More than a decade before helming the Royal Ballet of Flanders, Cherkaoui began his journey as a ballet choreographer. In fact, his affinity for ballet has led to some of his most enduring and high-profile works, and exciting cross-arts collaborations with visual artists (Marina Abramović, Amine Amharech, Hans Op de Beeck…), designers (Hedi Slimane, Karl Lagerfeld, Riccardo Tisci, Jan-Jan Van Essche…) and musicians (A Filetta, Woodkid, Felix Burton, to cite just a few).

The first invitation to the world of western classical dance came from Jean-Christophe Maillot and the Ballet of Monte-Carlo for whom he made In Memoriam (2004), remarkably early in his career: this relationship also produced the unflinching yet beautiful gaze on colonial legacy, Mea Culpa (2006), and 2017’s sombre reflection around mortality, Memento Mori.
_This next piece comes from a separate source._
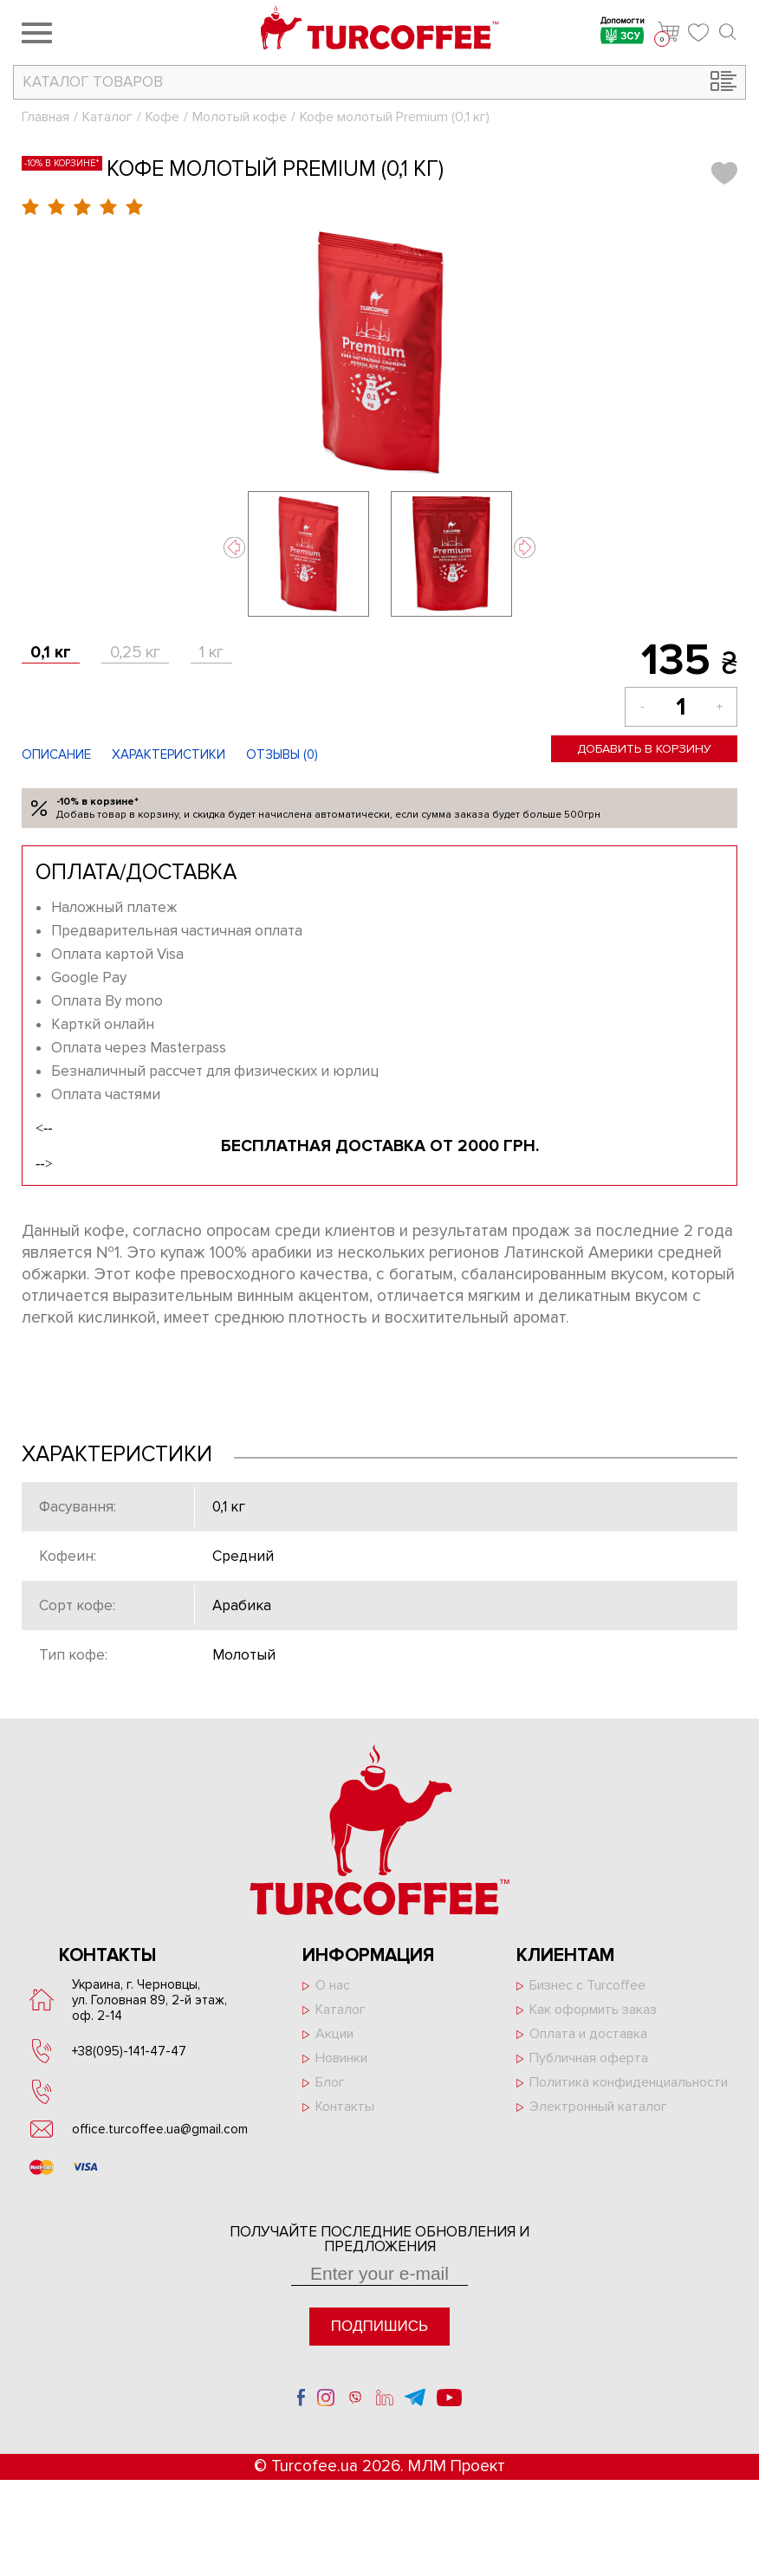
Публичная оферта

Loin (2005) originally made for the Grand Théâtre du Genève, End (2006) for the Cullberg Ballet, L’Homme de Bois (2006) for the Royal Danish Ballet, Labyrinth (2011) for the Dutch National Ballet and Boléro (2013) for the Paris Opera Ballet, with choreographer Damien Jalet and performance artist Marina Abramović, were the result of memorable encounters with ballet companies across Europe.

He has also created pieces for celebrated principal dancers like Natalia Osipova (the trio Qutb, 2016), Carlos Acosta (the duet Mermaid, 2017), Marie-Agnès Gillot and Friedemann Vogel (a site-responsive duet from Firebird for the Fondation Louis Vuitton, 2017).